Como criar um organograma?

O primeiro detalhe que precisamos ter em mente é que uma empresa é uma entidade independente dos sócios. Como já mencionamos, em uma empresa familiar, é comum que a história do empreendimento se confunda com a dos sócios principais ou com a de um único fundador. Porém, o negócio precisa ter uma “personalidade” única, seus próprios objetivos e metas, um propósito e uma missão, além de um modelo de negócios e estratégias.

O organograma ajuda muito nisso, pois ele permite definir funções, tarefas e atribuições de acordo com os objetivos estratégicos da organização. Normalmente, é elaborado com base em um tripé: diretoria comercial, operacional e administrativa/financeira.

Essa estrutura é apenas a base: como existem empresas de diferentes portes e segmentos, é importante realizar uma pesquisa dos cargos e recursos humanos existentes antes de fazer as atribuições. Com base neles, são formadas as equipes de cada setor, com colaboradores, supervisores e gerentes — conforme o porte do negócio.

Sendo assim, a primeira tarefa é definir quais são as atribuições, qualidades e qualificações necessárias para cada ocupação. Dessa forma, pode ser necessária a realização de cursos, a orientação de consultores e outras ações que possam facilitar a execução de cada atividade. Uma vez definidos os cargos, também será necessário traçar a hierarquia existente entre eles.

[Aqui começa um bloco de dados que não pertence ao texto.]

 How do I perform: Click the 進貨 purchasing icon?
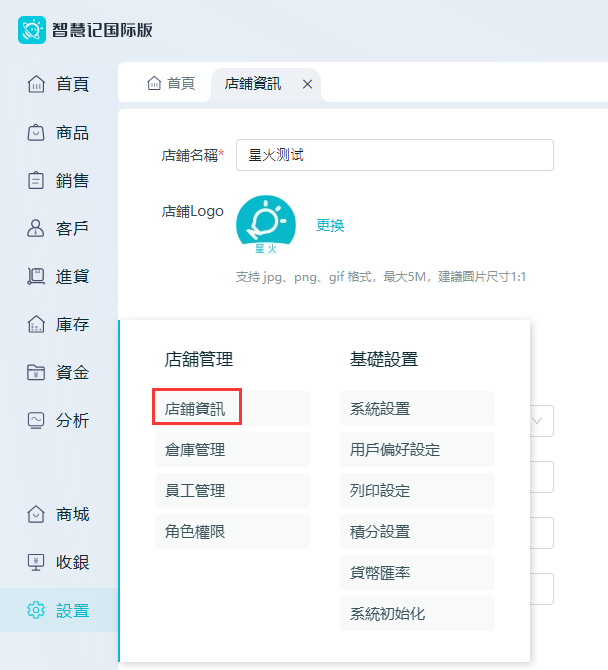coord(37,276)
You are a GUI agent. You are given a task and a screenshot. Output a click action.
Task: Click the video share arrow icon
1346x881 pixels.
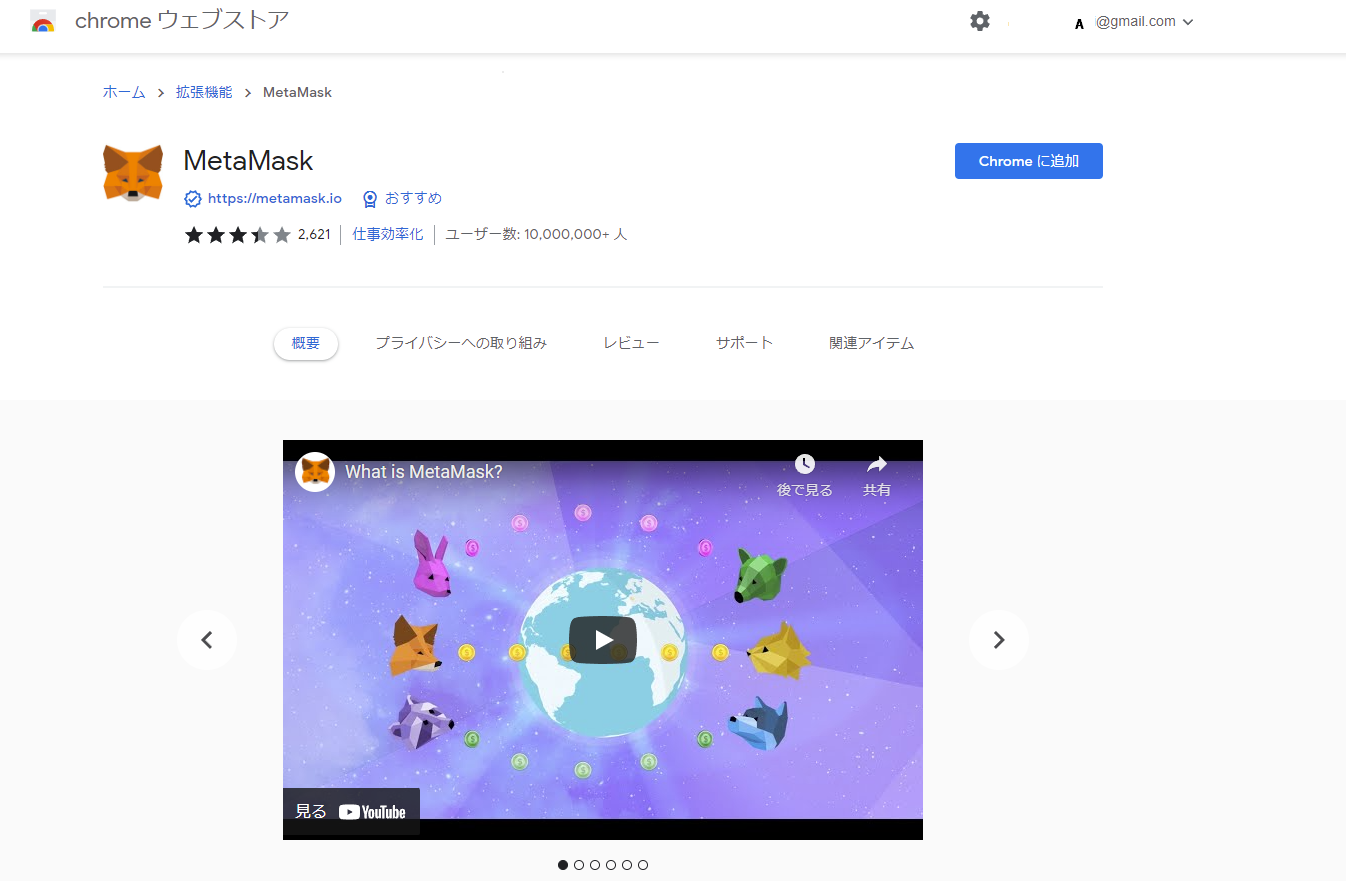point(877,465)
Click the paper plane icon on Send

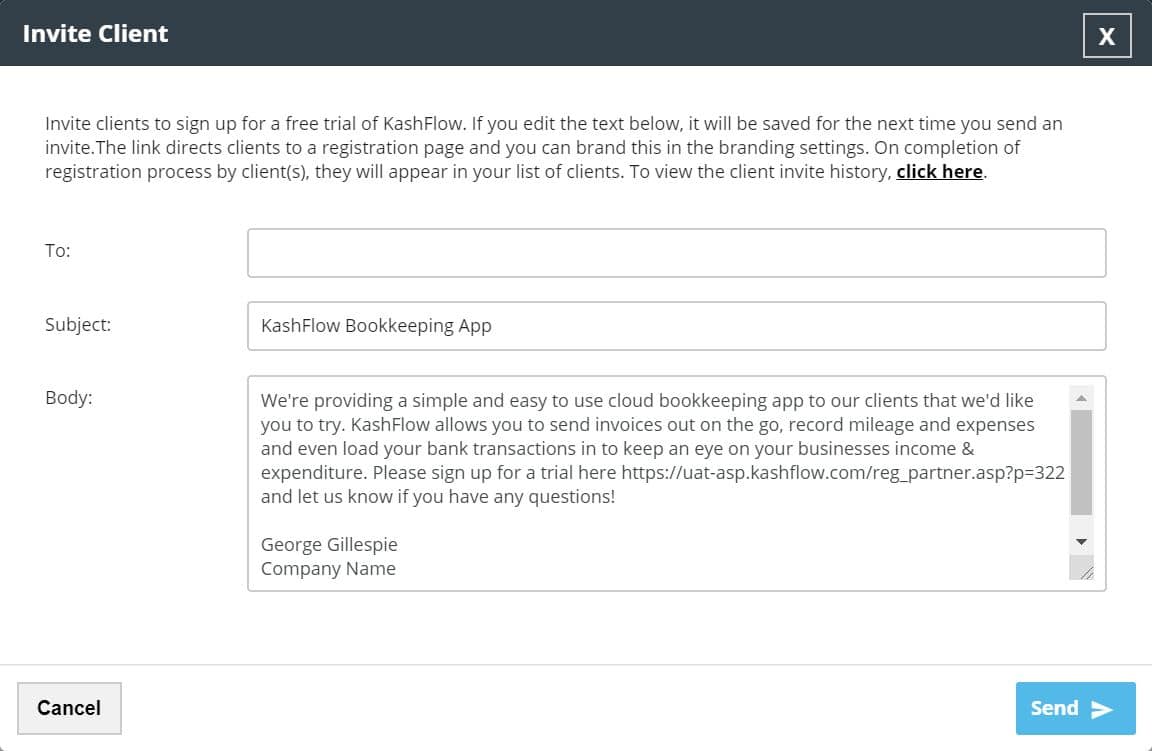coord(1102,709)
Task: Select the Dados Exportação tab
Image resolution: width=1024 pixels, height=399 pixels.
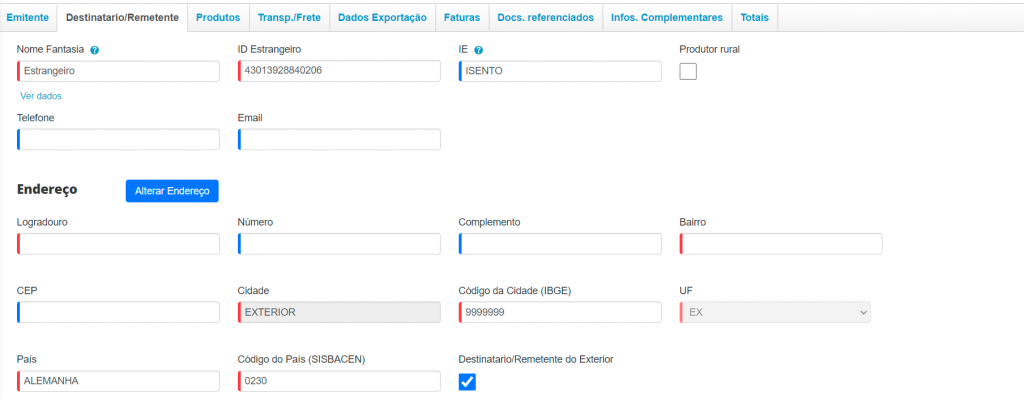Action: (383, 18)
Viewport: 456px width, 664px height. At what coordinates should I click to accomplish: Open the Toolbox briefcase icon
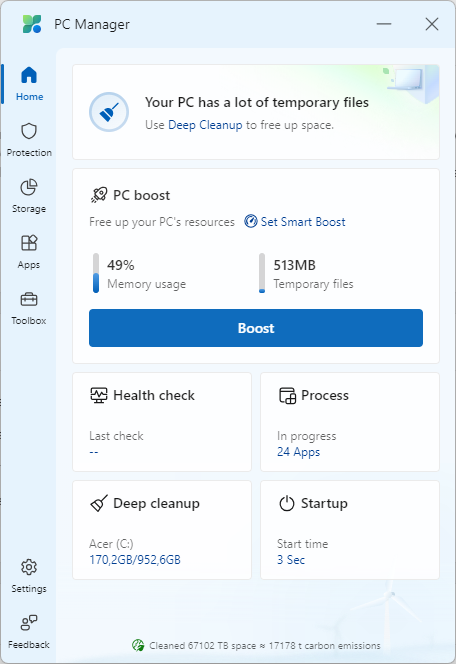[x=29, y=299]
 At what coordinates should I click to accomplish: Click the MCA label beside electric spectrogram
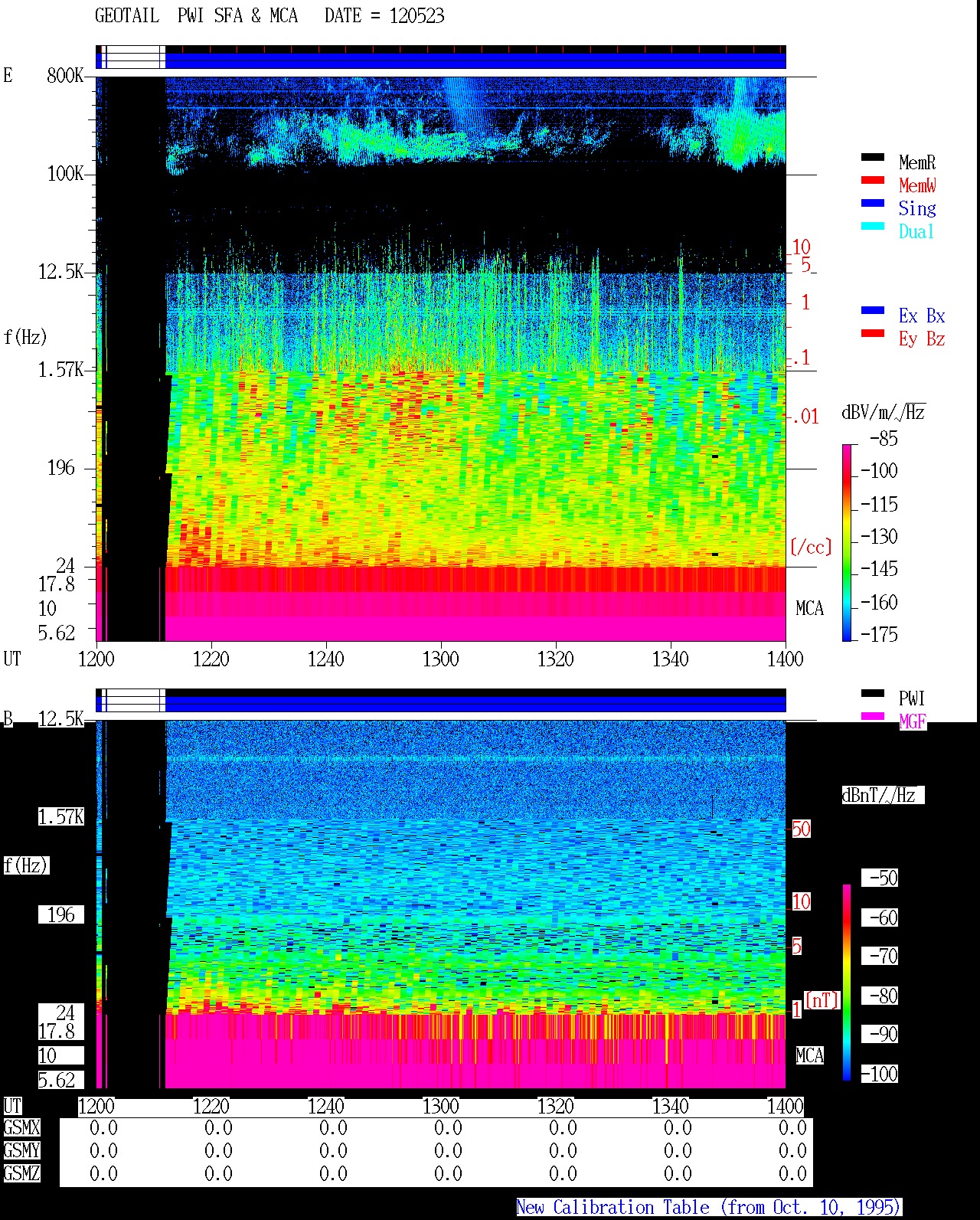(809, 608)
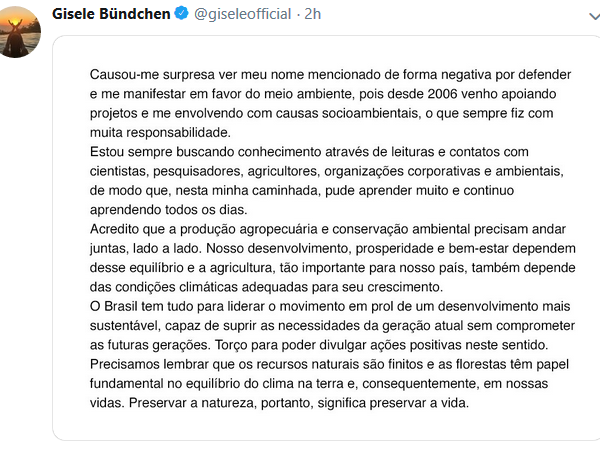
Task: Open the tweet via the 2h timestamp
Action: tap(313, 14)
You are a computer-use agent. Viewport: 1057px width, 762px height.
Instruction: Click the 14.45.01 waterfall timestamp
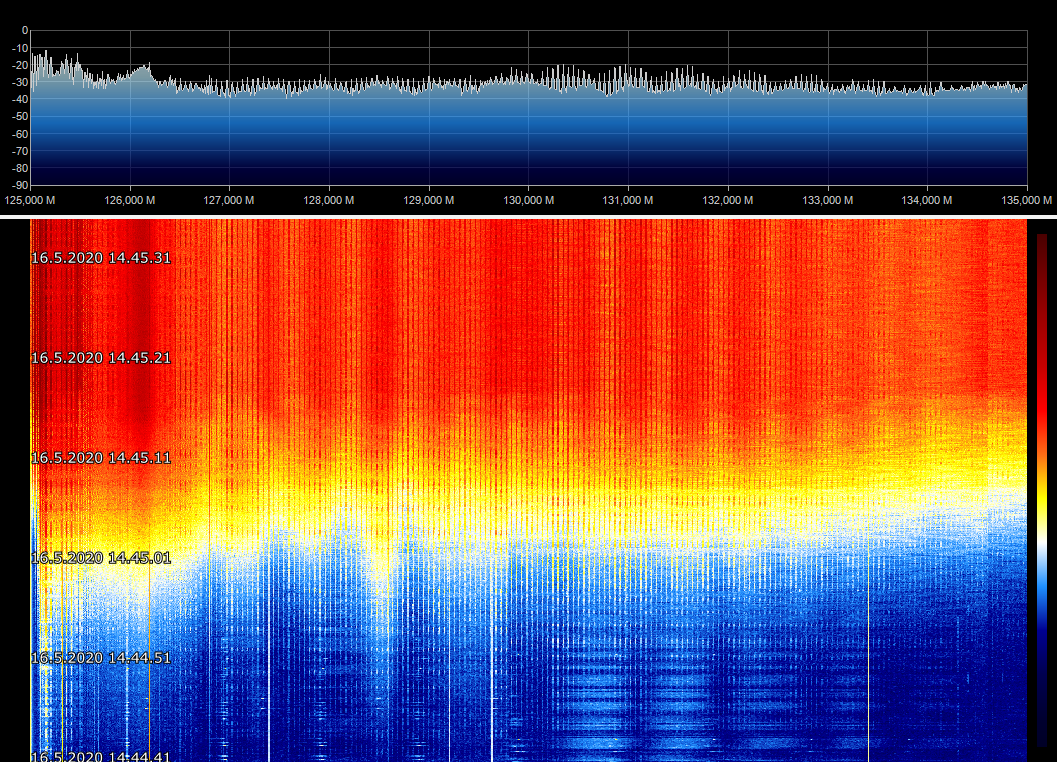[101, 558]
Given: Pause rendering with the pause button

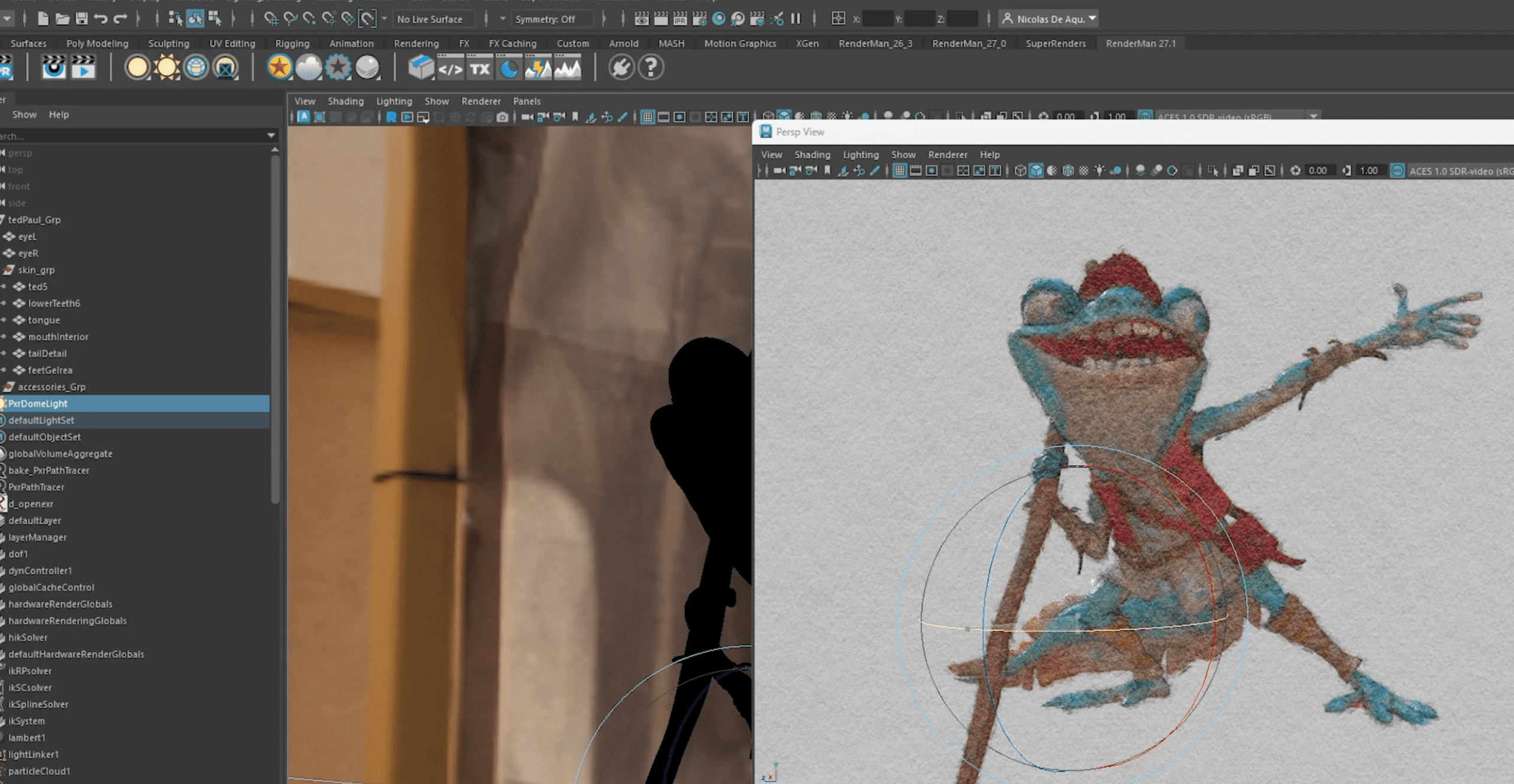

O organograma deverá ser, então, levado ao conhecimento de todos na empresa. É importante convocar uma reunião e determinar de que forma fluirá a hierarquia, colocando-se à disposição para tirar dúvidas e analisar sugestões quanto a possíveis alterações estruturais.

Com esse tipo de gestão e um organograma para empresa familiar, os empreendimentos poderão assumir características de negócios mais estruturados e organizados. Ao fazer isso, costumam prosperar com facilidade, pois unem os benefícios das empresas familiares com outros de organizações maiores.